Turgenev is lesser-known compared to the stalwarts Dostoevsky and Tolstoy in (the Western version of) the Russian literary canon. What also sets him apart from his more famous counterparts is that he spent a lot of his life in Europe, in exile from Russian society. His writing is of a very realist bent, and he is often occupied with describing unfulfilled love and feelings of longing. Fathers and Sons is his most read work, and contains the famous character Bazarov, a young man at odds with society, coming to the fore with the generation of his parents, and society at large.
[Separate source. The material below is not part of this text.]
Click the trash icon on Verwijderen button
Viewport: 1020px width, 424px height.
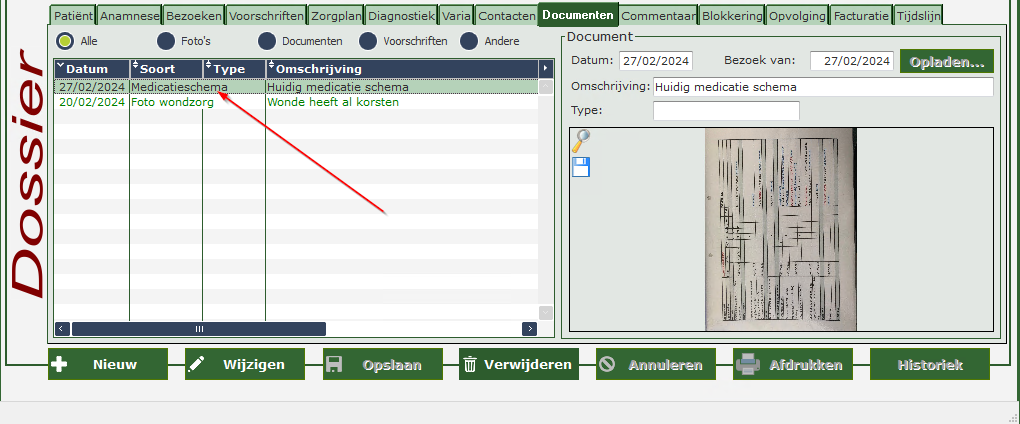(x=470, y=365)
The story opens as student Arkady brings Bazarov home with him over a leave rom university. Bazarov shocks and surprises Arkadys father and uncle with his radical views on morality and tradition. The two later visit another estate and become friends with some women. Later they go on to Bazarovs family home.

I like the description of Russian society and how the ideas of nihilism (nigilizm) were embraced in Russian society. A lot of the book is dialogue between Bazarov and various characters. A notable passage is the discussion of nihilism between Bazarov and Arkady’s father and uncle. I liked the parts where Bazarov ridiculed the father and the Father tried to be up with the times, which is a phenomenon we see to this day. The whole notion of generational shifts interests me, and how those dynamics have changed over time. Someone from my generation (born in the late 1980s) will associate a lot of radical ideas with the 1960s but this book is a good reminder that these tendencies didn’t start there.

Another favorite part was the description of the folk beliefs of the peasant woman in the second half of the book (chapter 20):

Arina Vlasyevna was a genuine Russian gentlewoman of the olden times; she ought to have lived two centuries before, in the old Moscow days. She was very devout and emotional; she believed in fortune-telling, charms, dreams, and omens of every possible kind; she believed in the prophecies of crazy people, in house-spirits, in wood-spirits, in unlucky meetings, in the evil eye, in popular remedies, she ate specially prepared salt on Holy Thursday, and believed that the end of the world was at hand; she believed that if on Easter Sunday the lights did not go out at vespers, then there would be a good crop of buckwheat, and that a mushroom will not grow after it has been looked on by the eye of man; she believed that the devil likes to be where there is water, and that every Jew has a blood-stained patch on his breast; she was afraid of mice, of snakes, of frogs, of sparrows, of leeches, of thunder, of cold water, of draughts, of horses, of goats, of red-haired people, and black cats, and she regarded crickets and dogs as unclean beasts; she never ate veal, doves, crayfishes, cheese, asparagus, artichokes, hares, nor water-melons, because a cut water-melon suggested the head of John the Baptist, and of oysters she could not speak without a shudder; she was fond of eating—and fasted rigidly; she slept ten hours out of the twenty-four—and never went to bed at all if Vassily Ivanovitch had so much as a headache; she had never read a single book except Alexis or the Cottage in the Forest; she wrote one, or at the most two letters in a year, but was great in housewifery, preserving, and jam-making, though with her own hands she never touched a thing, and was generally disinclined to move from her place.

Another notable passage was the one where Bazarov discusses love with the woman at the estate, Mme Odintsov. It presents the problem of how to be, and picks apart some presuppositions of both rationalism and romanticism.

The estates are described as being in a state of the desuetude, with laborers who don’t respect the owner. It is a period in time which somehow mirrors our own. Emancipation of the serfs had happened in 1861, when presumably this was written, but I think it is set earlier. Bazarov thinks differently about the serfs: they should be free and able but not necessarily regarded particularly positively. Those views are at odds with both the traditional nationalist view and the supposed progressive view.

I can’t comment on the translation much, but the word “ejaculated” to describe dialogue comes across as somewhat uncomfortable. I guess the 2010 Michael Pursglove translation trumps this one by Richard Hare (1907-1966).